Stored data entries

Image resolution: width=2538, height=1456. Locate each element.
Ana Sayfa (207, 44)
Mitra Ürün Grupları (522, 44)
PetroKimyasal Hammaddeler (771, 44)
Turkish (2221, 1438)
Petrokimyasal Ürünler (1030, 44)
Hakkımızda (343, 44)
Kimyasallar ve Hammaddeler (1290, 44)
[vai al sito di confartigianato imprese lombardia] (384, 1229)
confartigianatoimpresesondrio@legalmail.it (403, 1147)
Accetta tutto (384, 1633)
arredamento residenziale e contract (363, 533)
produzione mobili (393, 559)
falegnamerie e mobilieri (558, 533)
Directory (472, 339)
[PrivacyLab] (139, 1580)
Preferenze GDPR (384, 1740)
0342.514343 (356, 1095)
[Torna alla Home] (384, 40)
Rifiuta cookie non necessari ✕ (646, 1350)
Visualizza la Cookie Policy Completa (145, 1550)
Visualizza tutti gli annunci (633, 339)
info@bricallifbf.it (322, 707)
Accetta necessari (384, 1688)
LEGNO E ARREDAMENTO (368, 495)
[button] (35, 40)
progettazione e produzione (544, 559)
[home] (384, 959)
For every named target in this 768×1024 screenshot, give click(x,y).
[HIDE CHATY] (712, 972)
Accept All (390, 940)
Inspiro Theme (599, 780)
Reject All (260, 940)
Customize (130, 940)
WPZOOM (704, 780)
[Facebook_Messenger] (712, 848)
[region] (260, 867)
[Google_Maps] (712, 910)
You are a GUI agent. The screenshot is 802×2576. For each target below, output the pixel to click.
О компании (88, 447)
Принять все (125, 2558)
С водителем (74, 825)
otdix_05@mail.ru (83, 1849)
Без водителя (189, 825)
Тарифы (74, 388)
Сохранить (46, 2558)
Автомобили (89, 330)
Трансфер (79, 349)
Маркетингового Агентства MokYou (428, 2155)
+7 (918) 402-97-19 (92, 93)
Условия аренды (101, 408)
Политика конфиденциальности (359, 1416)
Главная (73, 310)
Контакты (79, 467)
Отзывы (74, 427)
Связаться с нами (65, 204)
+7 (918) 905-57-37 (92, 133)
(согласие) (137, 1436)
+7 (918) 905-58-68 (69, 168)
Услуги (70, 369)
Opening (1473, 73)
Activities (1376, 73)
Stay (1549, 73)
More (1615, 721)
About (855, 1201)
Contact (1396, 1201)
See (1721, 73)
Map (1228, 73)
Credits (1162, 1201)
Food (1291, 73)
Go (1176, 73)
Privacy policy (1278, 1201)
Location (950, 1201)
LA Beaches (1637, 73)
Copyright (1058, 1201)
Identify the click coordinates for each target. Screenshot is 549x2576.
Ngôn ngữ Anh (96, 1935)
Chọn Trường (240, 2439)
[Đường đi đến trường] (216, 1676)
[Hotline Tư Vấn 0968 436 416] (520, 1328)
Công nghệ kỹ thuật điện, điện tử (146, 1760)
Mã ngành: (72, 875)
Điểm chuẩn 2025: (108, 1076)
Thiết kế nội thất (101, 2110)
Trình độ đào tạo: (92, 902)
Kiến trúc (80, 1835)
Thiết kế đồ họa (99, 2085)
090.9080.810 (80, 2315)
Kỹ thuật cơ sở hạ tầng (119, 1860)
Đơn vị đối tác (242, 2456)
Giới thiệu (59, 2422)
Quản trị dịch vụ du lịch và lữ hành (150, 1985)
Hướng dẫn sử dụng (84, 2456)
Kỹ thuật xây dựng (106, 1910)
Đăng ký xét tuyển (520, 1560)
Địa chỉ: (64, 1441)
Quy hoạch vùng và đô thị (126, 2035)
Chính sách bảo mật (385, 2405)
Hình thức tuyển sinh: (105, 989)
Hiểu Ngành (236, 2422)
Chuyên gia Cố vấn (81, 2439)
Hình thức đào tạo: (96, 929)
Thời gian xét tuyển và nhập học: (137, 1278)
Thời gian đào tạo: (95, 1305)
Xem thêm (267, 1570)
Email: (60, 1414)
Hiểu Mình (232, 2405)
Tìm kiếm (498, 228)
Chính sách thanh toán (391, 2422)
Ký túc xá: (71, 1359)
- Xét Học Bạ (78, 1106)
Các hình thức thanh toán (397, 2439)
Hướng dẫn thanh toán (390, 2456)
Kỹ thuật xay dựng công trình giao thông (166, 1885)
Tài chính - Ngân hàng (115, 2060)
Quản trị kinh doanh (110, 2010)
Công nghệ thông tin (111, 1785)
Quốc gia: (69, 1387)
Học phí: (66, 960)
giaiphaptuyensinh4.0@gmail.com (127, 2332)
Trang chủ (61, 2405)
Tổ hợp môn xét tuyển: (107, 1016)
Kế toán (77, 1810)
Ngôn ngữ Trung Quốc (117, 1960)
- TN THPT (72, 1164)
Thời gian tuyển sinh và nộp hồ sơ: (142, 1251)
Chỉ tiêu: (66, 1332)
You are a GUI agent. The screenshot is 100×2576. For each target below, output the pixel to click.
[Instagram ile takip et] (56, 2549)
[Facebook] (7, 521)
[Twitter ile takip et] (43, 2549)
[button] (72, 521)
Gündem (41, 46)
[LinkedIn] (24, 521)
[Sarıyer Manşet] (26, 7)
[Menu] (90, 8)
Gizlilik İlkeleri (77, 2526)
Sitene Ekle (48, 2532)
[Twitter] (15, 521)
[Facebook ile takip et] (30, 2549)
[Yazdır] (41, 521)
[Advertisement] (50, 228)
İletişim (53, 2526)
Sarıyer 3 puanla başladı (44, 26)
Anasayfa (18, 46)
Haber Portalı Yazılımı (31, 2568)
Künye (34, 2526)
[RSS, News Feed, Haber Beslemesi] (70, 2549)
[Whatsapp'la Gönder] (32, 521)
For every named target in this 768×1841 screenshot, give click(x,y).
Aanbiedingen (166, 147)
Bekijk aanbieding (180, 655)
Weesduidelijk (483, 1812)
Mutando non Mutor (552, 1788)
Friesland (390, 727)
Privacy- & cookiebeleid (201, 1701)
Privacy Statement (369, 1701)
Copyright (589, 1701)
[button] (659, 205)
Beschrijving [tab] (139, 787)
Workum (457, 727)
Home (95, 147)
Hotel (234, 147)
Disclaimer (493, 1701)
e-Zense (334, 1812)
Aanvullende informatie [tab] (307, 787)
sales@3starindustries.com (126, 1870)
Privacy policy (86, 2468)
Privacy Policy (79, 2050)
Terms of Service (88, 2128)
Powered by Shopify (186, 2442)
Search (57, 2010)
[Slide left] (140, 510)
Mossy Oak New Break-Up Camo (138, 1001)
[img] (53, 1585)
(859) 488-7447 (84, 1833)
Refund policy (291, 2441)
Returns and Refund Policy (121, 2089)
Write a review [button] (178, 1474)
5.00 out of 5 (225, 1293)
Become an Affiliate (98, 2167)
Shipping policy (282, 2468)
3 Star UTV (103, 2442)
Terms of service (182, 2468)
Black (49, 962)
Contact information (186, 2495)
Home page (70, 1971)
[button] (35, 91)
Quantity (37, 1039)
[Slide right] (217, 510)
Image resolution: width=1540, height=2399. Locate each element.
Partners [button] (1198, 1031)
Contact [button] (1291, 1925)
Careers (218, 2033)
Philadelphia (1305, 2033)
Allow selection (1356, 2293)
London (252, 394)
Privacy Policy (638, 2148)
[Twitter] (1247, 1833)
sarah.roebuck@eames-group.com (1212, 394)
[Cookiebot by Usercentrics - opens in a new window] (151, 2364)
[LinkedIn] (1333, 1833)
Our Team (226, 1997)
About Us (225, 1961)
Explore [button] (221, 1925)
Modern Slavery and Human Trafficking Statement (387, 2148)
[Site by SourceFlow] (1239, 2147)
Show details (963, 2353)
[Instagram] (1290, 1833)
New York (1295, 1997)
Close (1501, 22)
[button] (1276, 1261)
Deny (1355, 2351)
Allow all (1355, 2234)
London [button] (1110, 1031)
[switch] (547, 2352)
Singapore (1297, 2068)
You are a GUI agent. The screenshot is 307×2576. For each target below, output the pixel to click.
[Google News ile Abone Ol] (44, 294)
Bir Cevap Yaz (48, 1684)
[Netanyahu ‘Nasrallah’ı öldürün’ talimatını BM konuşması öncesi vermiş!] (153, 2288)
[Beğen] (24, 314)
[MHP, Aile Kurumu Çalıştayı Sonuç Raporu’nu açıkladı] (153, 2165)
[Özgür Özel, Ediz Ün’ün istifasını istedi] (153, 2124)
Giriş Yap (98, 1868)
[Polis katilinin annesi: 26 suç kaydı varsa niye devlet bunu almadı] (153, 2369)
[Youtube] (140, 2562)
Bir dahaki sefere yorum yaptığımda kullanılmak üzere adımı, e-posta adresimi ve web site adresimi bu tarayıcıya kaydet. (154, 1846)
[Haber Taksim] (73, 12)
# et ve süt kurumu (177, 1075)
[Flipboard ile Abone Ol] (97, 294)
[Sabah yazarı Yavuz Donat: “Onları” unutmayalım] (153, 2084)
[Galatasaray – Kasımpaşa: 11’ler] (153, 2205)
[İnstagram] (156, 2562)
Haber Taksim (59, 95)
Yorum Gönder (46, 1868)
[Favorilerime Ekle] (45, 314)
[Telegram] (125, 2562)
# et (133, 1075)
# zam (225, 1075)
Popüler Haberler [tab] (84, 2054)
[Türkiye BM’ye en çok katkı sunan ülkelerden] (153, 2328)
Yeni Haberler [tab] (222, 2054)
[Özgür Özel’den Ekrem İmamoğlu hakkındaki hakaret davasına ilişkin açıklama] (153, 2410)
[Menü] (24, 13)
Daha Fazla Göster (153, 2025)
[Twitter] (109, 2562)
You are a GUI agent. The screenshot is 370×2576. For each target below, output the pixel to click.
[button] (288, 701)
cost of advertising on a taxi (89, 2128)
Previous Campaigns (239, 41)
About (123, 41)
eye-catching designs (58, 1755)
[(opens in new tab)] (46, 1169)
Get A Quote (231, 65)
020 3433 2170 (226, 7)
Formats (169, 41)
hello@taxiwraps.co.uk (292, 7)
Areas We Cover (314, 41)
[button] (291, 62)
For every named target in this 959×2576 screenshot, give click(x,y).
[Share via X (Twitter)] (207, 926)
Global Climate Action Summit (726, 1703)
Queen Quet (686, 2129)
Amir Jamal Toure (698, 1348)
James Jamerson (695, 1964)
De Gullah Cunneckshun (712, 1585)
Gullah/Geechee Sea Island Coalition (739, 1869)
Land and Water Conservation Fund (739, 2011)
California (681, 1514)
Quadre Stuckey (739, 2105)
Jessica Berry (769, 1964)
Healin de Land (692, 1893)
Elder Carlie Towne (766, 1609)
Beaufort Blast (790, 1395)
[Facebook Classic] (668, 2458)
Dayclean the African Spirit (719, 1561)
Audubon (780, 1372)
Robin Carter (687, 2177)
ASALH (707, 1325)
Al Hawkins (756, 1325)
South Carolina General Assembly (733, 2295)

== TRY IT ==
Exactly as they stand, set down the lines from the top of the data through the line with "Copyright (1058, 1201)".

== SOLUTION TO THIS TASK ==
Image resolution: width=2538, height=1456. Locate each element.
Ana Sayfa (207, 44)
Mitra Ürün Grupları (522, 44)
PetroKimyasal Hammaddeler (771, 44)
Turkish (2221, 1438)
Petrokimyasal Ürünler (1030, 44)
Hakkımızda (343, 44)
Kimyasallar ve Hammaddeler (1290, 44)
[vai al sito di confartigianato imprese lombardia] (384, 1229)
confartigianatoimpresesondrio@legalmail.it (403, 1147)
Accetta tutto (384, 1633)
arredamento residenziale e contract (363, 533)
produzione mobili (393, 559)
falegnamerie e mobilieri (558, 533)
Directory (472, 339)
[PrivacyLab] (139, 1580)
Preferenze GDPR (384, 1740)
0342.514343 (356, 1095)
[Torna alla Home] (384, 40)
Rifiuta cookie non necessari ✕ (646, 1350)
Visualizza la Cookie Policy Completa (145, 1550)
Visualizza tutti gli annunci (633, 339)
info@bricallifbf.it (322, 707)
Accetta necessari (384, 1688)
LEGNO E ARREDAMENTO (368, 495)
[button] (35, 40)
progettazione e produzione (544, 559)
[home] (384, 959)
For every named target in this 768×1024 screenshot, give click(x,y).
[HIDE CHATY] (712, 972)
Accept All (390, 940)
Inspiro Theme (599, 780)
Reject All (260, 940)
Customize (130, 940)
WPZOOM (704, 780)
[Facebook_Messenger] (712, 848)
[region] (260, 867)
[Google_Maps] (712, 910)
You are a GUI agent. The screenshot is 802×2576. For each target below, output the pixel to click.
О компании (88, 447)
Принять все (125, 2558)
С водителем (74, 825)
otdix_05@mail.ru (83, 1849)
Без водителя (189, 825)
Тарифы (74, 388)
Сохранить (46, 2558)
Автомобили (89, 330)
Трансфер (79, 349)
Маркетингового Агентства MokYou (428, 2155)
+7 (918) 402-97-19 (92, 93)
Условия аренды (101, 408)
Политика конфиденциальности (359, 1416)
Главная (73, 310)
Контакты (79, 467)
Отзывы (74, 427)
Связаться с нами (65, 204)
+7 (918) 905-57-37 (92, 133)
(согласие) (137, 1436)
+7 (918) 905-58-68 (69, 168)
Услуги (70, 369)
Opening (1473, 73)
Activities (1376, 73)
Stay (1549, 73)
More (1615, 721)
About (855, 1201)
Contact (1396, 1201)
See (1721, 73)
Map (1228, 73)
Credits (1162, 1201)
Food (1291, 73)
Go (1176, 73)
Privacy policy (1278, 1201)
Location (950, 1201)
LA Beaches (1637, 73)
Copyright (1058, 1201)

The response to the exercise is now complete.